Reproduce. Can you trigger it deterministically? If not, gather more evidence. Do not guess.
Trace data flow. Where does the bad value originate? What called this with bad input? Keep tracing upstream until you find the source.

For multi-component systems (API, service, database, etc.):

Add diagnostic instrumentation at each boundary BEFORE proposing fixes
Log what enters and exits each component
Run once to gather evidence showing WHERE it breaks
THEN investigate the specific failing component

Output: "Root cause hypothesis: ..." — a specific, testable claim.

Phase 2: Pattern Analysis

Check if the bug matches a known pattern:

Pattern	Signature	Where to look
Race condition	Intermittent, timing-dependent	Concurrent access to shared state
Nil/null propagation	TypeError, undefined is not	Missing guards on optional values
State corruption	Inconsistent data, partial updates	Transactions, callbacks, hooks
Integration failure	Timeout, unexpected response	External API calls, service boundaries
Configuration drift	Works locally, fails in prod	Env vars, feature flags, DB state
Stale cache	Shows old data, fixes on clear	Redis, CDN, browser cache

Also check:

git log for prior fixes in the same area. Recurring bugs in one area = architectural smell.
Web search for {framework} {error type}. Sanitize first: strip hostnames, IPs, paths, customer data.
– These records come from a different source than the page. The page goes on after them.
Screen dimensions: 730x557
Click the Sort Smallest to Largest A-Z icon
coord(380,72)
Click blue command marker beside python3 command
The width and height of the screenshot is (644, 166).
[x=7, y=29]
Phase 3: Hypothesis Testing

Before writing ANY fix:

Form a single hypothesis: "I think X is the root cause because Y"
Test minimally: smallest possible change to verify. One variable at a time.
Verify: did it work? Yes = proceed to Phase 4. No = new hypothesis.

3-Strike Rule

If 3 hypotheses fail, STOP. This is likely architectural, not a simple bug.

Present the escalation:

3 hypotheses tested, none match. This may be architectural.
A) Continue — I have a new hypothesis: [describe]
B) Escalate — needs someone who knows the system
C) Add logging — instrument the area, catch it next time

Phase 4: Scope Lock

After forming root cause hypothesis, restrict edits to the affected module.

Identify the narrowest directory containing the affected files. Report to the user:

Edits restricted to <dir>/ for this debug session. Prevents accidental changes to unrelated code.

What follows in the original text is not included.